It uses exceptions extensively in order to communicate error states. Yes, they're not cheap in terms of code size, but used properly they can *vastly* simplify your logic flow. Another thing I was doing was never dynamically
allocating anything if I could possibly help it; I think I use the new
operator once in the entire program. (Although I do use STL containers quite a lot.) Since C++ exceptions call destructors, this means that all my memory
allocation problems basically go away.

The Lua parser is an interesting example of precisely that philosophy, although of course it uses the features Lua provides (like tables) rather than STL.

Hauling the subject bodily back on topic, one of the few issues I have with Lua is that there's no standard for exceptions. There is no consistent 'out of memory' exception; some parts throw a string, some a number, some return an error code, some return an error string, etc. The other standard failure
cases are all quite similar.

There are a lot of libraries out there which have not tried to conform to the Lua style, imho. Many of these are just light wrappers around C or C++ libraries, of course, and have not been reengineered in any way. There is really no excuse for not using a standard Lua mechanism for returning errors.

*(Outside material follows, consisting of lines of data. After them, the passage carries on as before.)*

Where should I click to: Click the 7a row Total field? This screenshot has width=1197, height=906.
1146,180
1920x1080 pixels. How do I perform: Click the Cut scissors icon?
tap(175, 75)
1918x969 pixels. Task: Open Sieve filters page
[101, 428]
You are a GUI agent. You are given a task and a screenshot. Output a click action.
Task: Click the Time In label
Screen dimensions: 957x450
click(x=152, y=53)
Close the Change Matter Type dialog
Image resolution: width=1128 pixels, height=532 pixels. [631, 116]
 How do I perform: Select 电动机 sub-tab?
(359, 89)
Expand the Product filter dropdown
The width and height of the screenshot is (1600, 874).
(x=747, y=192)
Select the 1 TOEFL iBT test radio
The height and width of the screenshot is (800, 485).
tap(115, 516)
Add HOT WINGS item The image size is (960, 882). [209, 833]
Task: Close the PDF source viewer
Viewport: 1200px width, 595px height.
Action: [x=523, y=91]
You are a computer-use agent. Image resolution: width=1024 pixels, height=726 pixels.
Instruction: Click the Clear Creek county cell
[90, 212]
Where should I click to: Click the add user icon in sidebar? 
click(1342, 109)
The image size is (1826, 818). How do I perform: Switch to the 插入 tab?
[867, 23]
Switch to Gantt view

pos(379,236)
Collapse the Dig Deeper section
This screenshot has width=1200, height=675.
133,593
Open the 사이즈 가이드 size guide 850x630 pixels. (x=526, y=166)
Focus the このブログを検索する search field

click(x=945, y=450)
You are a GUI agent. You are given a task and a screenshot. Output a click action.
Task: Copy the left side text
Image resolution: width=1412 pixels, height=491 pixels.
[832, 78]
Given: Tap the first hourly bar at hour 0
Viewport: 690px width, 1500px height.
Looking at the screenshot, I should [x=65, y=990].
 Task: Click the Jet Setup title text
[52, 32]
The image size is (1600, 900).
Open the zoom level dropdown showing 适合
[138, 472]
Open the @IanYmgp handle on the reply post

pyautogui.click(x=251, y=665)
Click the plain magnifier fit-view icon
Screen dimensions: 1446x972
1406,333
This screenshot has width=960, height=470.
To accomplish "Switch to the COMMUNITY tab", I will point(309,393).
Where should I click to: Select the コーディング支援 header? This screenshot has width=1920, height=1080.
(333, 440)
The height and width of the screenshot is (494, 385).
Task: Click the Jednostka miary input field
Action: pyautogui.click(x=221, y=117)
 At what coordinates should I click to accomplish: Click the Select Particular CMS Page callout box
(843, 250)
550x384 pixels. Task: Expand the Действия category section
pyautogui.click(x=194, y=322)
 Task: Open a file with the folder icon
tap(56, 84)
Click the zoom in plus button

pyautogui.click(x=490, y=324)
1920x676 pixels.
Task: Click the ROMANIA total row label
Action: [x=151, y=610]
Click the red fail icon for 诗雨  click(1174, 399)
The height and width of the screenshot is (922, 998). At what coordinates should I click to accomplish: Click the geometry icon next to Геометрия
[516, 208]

Having said that, I do agree that:

I do feel strongly that the use of exceptions can very much improve a program, and in keeping with the Lua philosophy, it would be a good idea to provide a standardised framework that application and library writers can use. Part of
this framework should, I think, involve standard exception *names*.
Otherwise, there's no way of knowing if you've caught a standard exception or

One of the interesting things about exceptions is that catching named exceptions implies a dynamic (i.e. runtime) scope for bindings (to exception handlers).